The May 13 delivers all cake fans with the national day of apple pie (National Apple Pie Day) a real reason to celebrate. Hooray for the cake. At least in the US culinary calendar. This article explains why this special day of the apple pie deserves a permanent place in the calendar of curious holidays from all over the world and what it is all about. Good Appetite.
Who started National Apple Pie Day?
A look at the available sources only leads to the conclusion that the National Apple Pie Day is an invention of the American food blogger John-Bryan Hopkins. Hopkins, who comes from Alabama, has launched numerous food holidays of his own since 2005/2006 and, with his blog foodimentary.com, is a real authority on culinary holidays.
The oldest contribution to Apple Pie Day is from May 13, 2012; although it is not entirely clear whether this is actually the first edition of this culinary event. The data from Google Trends suggests that the search term National Apple Pie Day generated the first relevant interest in organic search as early as August 2006.
Against this background, it is actually quite astonishing that most of the common sources refer to inconclusive research regarding the author and year of foundation.
Why does National Apple Pie Day fall on May 13th in the United States?
In contrast, however, there is no reason for the selected date. Even if we assume that Hopkins is actually the initiator of this US National Apple Pie Day, his posts on foodimentary.com do not provide any justification for May 13th as the date of this cake holiday.
Rather, Hopkins has pointed out in several interviews that the occasions of this culinary collection are placed either according to seasonal reference or the existing gaps in the calendar. This against the background that at the start of foodimentary.com he could only find 200 known food holidays and filled the remaining days with his own holidays.
To make matters worse, there seems to be two National Apple Pie Day. In addition to the variant on May 13th described in detail here, some sources also list an alternative date on December 3rd. However, there is hardly any evidence or background information on this variant (see also the list of further links below).

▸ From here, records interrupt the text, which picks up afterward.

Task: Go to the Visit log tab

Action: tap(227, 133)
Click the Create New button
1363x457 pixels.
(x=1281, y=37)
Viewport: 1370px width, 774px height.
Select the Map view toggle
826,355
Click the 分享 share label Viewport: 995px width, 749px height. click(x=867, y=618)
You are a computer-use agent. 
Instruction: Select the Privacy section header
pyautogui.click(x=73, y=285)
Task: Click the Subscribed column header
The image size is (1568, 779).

With the acclaimed parallel on May 13, International Day Hummus (International Hummus Day.) And the World Cocktail Day (World Cocktail Day), the day of the fruit cocktails (National Fruit Cocktail Day) or the day the tulips (National Tulip Day) seems to have nothing to do with it.
But the fact is that it’s about cake. And that should almost always be a sufficient argument for me. 😉 Hmmm, apple pie. 🙂
For National Apple Pie Day: A few facts and figures about the apple pie
The apple pie is the epitome of American culture and it is not for nothing that a popular saying among Americans is: “As american as apple pie”. The strappy apple or lattice cake is particularly popular there. The Germans are, however, more diverse: sometimes with yeast, sometimes with scrambled or shortcrust pastry, the filling as compote, quarters or carving.
A look at the present collection of the curious World Days also underscores that the apple is a fruit that is celebrated relatively often. As an example, reference is made to the following dates:
- the day of the German apple on January 11th,
- the day of the apple strudel (Apple Strudel Day) on June 17, or
- the International Eat-a-apple-day (International Eat an Apple Day) always on the third Saturday in September.
The apple has a decisive advantage over a large number of other types of fruit or vegetables: it is almost always in season. Every year from autumn to spring, native apple varieties are available in stores, and imported fruits are even available at any time. Starting with sour, crunchy to sweet and floury apples – almost every taste is served by the apple. For apple pie, however, you use sweet fruits with firm pulp such as Boskoop or Elstar.
On National Apple Pie Day: The Cultural Significance of Apple Pie in the United States
As already mentioned at the beginning, the American apple pie is the epitome of (North) American culture. This is all the more astonishing as the apple was not available to the first settlers of the British colonies on the North American continent and – due to the lack of native apple varieties – they first had to wait for plants from Europe or initially ate their cake in the form of meat pies. Apples, if they were available, were primarily used to make cider at that time.
Only after the European plants had been cultivated in the New World in the form of numerous new varieties in the course of the 18th century did the real triumph of the apple cake begin. At that time, it was mainly used as an extremely popular and varied dessert. From the 19th century onwards, the apple pie developed into a symbol of American prosperity and national pride, which during the Second World War led to the slogan: For Mom and apple pie as the standard reason given by American soldiers for their participation in the war.
Interesting side note in this context: The unincorporated community of Pie Town in the state of New Mexico bears its name in honor of the American variant of the apple pie (see also the list of related links below).
With this in mind: Bon appetit, hurray for cake and the American Apple Pie.